The Beats were a few years older than we were, but listening to them was an experience. At City Lights the regulars kept quiet mostly, but in the coffee houses of North Beach one could find an intellectual discussion at any hour day or night, rain or shine. Coffee Houses were important to us as a place you could hang out in for hours without spending much money. The conscious poverty of Beats and our later group, The Hippies, was fashionable even though some of the crowd had hefty Trust Funds, and expensive educations. "Howl" was written before we arrived on the scene, and I don't remember ever talking about it with Ginsberg.

Who were the Beats? Mostly the ones we knew were a little older and most had served in either WWII or in Korea. If they had lived and worked after WWI, they would have been the "Lost Generation". Some veterans formed the core of outlaw motorcycle gangs, and others wrote poetry. The Beats despised authority in general, and they didn't trust Society and its traditional values. Some, like Ginsberg were gay, and some like William S. Burroughs were borderline psychopaths. Most lived in the shadowy margins of American life in the 1950s and early 1960s. Like Bohemians of any Age, they were, and were fascinated by the demimonde. Jack Kerouac had published a couple of more-or-less traditional novels, but he became famous for On the Road. Kerouac, Burroughs, and Cassidy were really tight and were constantly on the move. Their bonds went back to New York and culminated in a series of mad drug fueled rushes back and forth across America. Ginsberg was emotionally upset when a gay friend (Carl Solomon) was locked up in an insane asylum where he committed suicide. That was the primary source for "Howl".

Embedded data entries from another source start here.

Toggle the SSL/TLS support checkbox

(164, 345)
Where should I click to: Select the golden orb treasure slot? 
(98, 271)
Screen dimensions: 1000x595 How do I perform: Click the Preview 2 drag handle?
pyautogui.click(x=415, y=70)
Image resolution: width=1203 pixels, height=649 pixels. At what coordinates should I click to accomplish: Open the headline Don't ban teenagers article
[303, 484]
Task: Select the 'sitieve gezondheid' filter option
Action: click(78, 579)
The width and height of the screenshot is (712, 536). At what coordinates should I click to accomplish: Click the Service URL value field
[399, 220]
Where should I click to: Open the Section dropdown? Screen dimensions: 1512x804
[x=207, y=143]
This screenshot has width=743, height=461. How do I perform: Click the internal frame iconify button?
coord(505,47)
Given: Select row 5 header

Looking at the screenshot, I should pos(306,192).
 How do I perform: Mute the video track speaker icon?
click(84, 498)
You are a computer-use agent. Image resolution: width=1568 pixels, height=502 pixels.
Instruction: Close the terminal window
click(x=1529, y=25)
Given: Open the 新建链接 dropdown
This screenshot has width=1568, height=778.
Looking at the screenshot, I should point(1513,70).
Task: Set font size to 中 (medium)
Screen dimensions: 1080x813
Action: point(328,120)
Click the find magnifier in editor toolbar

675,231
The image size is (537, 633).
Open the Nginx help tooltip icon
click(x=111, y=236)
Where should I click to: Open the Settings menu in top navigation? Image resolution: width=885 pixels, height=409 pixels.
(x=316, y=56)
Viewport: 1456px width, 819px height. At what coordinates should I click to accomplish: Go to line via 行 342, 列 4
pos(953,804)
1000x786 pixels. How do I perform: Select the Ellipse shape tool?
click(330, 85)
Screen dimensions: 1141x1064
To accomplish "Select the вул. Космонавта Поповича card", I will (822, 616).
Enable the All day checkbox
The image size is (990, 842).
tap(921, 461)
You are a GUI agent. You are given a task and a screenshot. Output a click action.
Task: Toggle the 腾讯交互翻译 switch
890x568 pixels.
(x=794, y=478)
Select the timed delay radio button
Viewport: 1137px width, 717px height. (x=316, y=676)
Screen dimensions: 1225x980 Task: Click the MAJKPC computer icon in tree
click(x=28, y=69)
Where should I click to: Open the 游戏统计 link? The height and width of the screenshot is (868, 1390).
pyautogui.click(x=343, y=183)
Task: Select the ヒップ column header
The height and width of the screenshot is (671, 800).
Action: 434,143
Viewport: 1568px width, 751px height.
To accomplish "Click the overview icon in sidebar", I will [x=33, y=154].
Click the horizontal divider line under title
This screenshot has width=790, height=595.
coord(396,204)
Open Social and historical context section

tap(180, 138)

They weren't shrinking violets, but given to selfish demands that the rest of the world pay attention and recognize how false life in the Eisenhower Administration was. Wall to wall carpeted Suburbia, all made out of ticky-tacky and they all look just the same. They preferred hanging out with old Wobblies to squares. Their writing, and most of the Beats I knew were writers of one sort or another, tended to be dark, slightly offensive to the average person, and above all, independent.

American Modern Art owes much to the Armory Show (1913) when the most daring and advanced approaches in France and Europe were widely seen. In the mid-1950's there was a poetry reading in Berkeley where a number of the Beats presented their work. Howl was among the works read, and it caused a furor. The poem was published, I think by City Lights, and the bookstore was charged with peddling an obscene work. Movies were still censored then, and Lenny Bruce was constantly in trouble with the law for his use of four-letter words on stage. Howl was in your face, unapologeticly offensive, and all the Beats loved it. They also loved On the Road, but Kerouac was only sougjourner who never really escaped Momma back in New York. He had been working on the novel for several years, and carried it around with him wherever he went. The legends of a meth fueled marathon of writing the novel on a roll of butcher paper isn't completely true, but describes one of the later drafts before Kerouac got it published in 1958(?)

Burroughs went on a drug benge that took him into South America, and across the waters to Algiers. During my time on the scene, we would occasionally have one of his letters read to us at City Lights, or in one of the coffee houses we frequented.

Ginsberg never visited our digs, perhaps because Natalie couldn't hide her dislike of him and his ways. Alan had to be the center of attention, and often went out of his way to shock and offend others. I think that Orlovsky, his long time lover, was one of the few people who knew Ginsberg well and still liked him. I thought he was funny, and more than a bit puffed up.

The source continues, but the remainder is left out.